Exercises to complete »
1/ Edit the part of the passage on the nanoparticle cancer treatment that opens with the words containing "The work garnered" and closes with "cultures and mice.", putting "harsh" in place of "debilitating".
2/ Proceed with the passage on the nanoparticle cancer treatment, picking up after its last sentence.

Source document »

The work garnered national awards and press coverage, and by the early 2000s Halas and West had co-founded a Houston-based startup, Nanospectra Biosciences, to develop the technology for clinical use.
From the outset, West and Halas imagined a treatment that would destroy cancer without the debilitating side effects often associated with chemotherapy, invasive surgery and radiation. And that had been borne out in their early studies in cell cultures and mice.
"The science hasn't changed," West said. "If you look back to our original PNAS paper, where we did the first animal studies, there's nothing fundamentally different in the science."
But getting clinical trials approved by the Food and Drug Administration was not easy, in part because the technology was groundbreaking.
"We were the first, really engineered nanoparticle to go into human beings," West said. "In the beginning, the FDA wasn't sure how to handle these types of materials. We had something that looked like an injectable liquid in an IV bag. Was it a drug or a device? There was a point in time where the FDA was discussing creating a whole new division just for nano."
In the end, the agency opted to regulate the treatment, which Nanospectra branded as AuroLase Therapy, as a medical device. Clinical trials focused on safety began almost 10 years ago with a study in late-stage head and neck cancer. Halas said Nanospectra learned valuable lessons at every step, but she said it was another big advance-this one in medical imaging-that set the stage for the success in prostate cancer.

Data extract »
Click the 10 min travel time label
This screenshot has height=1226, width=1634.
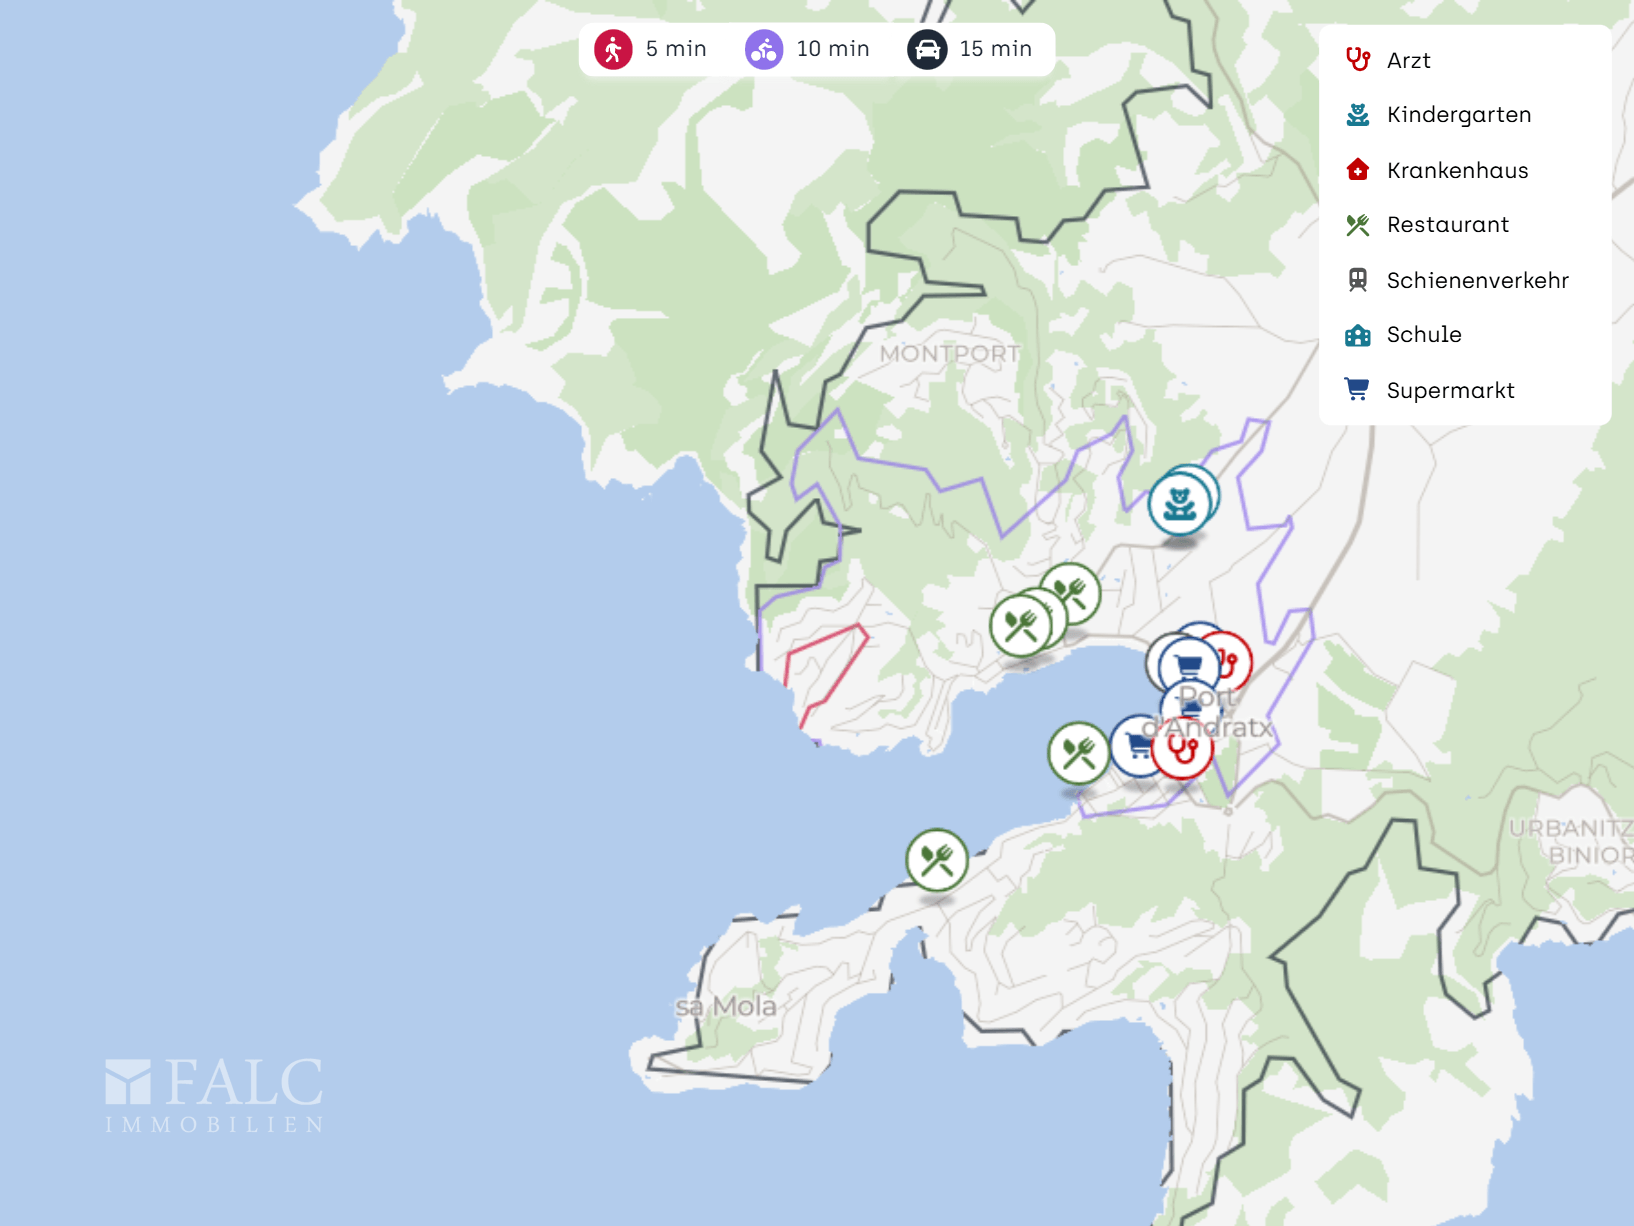(832, 49)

Results by task »
1/
The work garnered national awards and press coverage, and by the early 2000s Halas and West had co-founded a Houston-based startup, Nanospectra Biosciences, to develop the technology for clinical use.
From the outset, West and Halas imagined a treatment that would destroy cancer without the harsh side effects often associated with chemotherapy, invasive surgery and radiation. And that had been borne out in their early studies in cell cultures and mice.

2/
In 2011, researchers from the National Institutes of Health published results of a new technique that combined ultrasound and MRI imaging to resolve prostate tumors with millimeter-scale precision, Halas said. Clinicians began adoption of the technique for "fusion biopsies," a procedure for targeting needle biopsies to the specific site of suspected tumors.
One of the lead researchers working to develop fusion biopsy technology was Rastinehad, who joined Mount Sinai in 2015 and was an early proponent of using the fusion imaging platform for "focal therapy," minimally invasive treatment that could target tumors without the risks of incontinence and impotency that were associated with whole-gland treatments like surgical removal of the prostate or radiation.
For Halas and West, the newly published study is another, important step in a 20-year journey. West said the results show what is possible when physicians and engineers work together to solve problems.
"This work demonstrates the power of collaboration across engineering and medicine," she said. "It shows how collaboration can enable the translation of exciting new technologies into clinical medicine to improve the lives of patients."
Halas is the Stanley C. Moore Professor of Electrical and Computer Engineering in Rice's Brown School of Engineering, director of Rice's Smalley-Curl Institute and a professor of chemistry, bioengineering, physics and astronomy, and materials science and nanoengineering. West is the Fitzpatrick Family University Professor of Engineering and associate dean for doctoral education in Duke's Pratt School of Engineering.
Additional study co-authors include Harry Anastos, Ethan Wajswol, Jared Winoker, John Sfakianos, Sai Doppalapudi, Michael Carrick, Cynthia Knauer, Bachir Taouli, Sara Lewis and Ashutosh Tewari, all of Mount Sinai; Jon Schwartz of Nanospectra Biosciences; Steven Canfield of the University of Texas Health Science Center at Houston; and Arvin George of the University of Michigan Health System.
The clinical trial is sponsored by Nanospectra Biosciences. Halas and West, the company's co-founders, maintain a small equity stake in the company but are not involved with Nanospectra Biosciences' business or strategic decisions. Rastinehad, the national principal investigator for the multi-institutional trial of AuroLase Therapy, is also a consultant for Nanospectra Biosciences.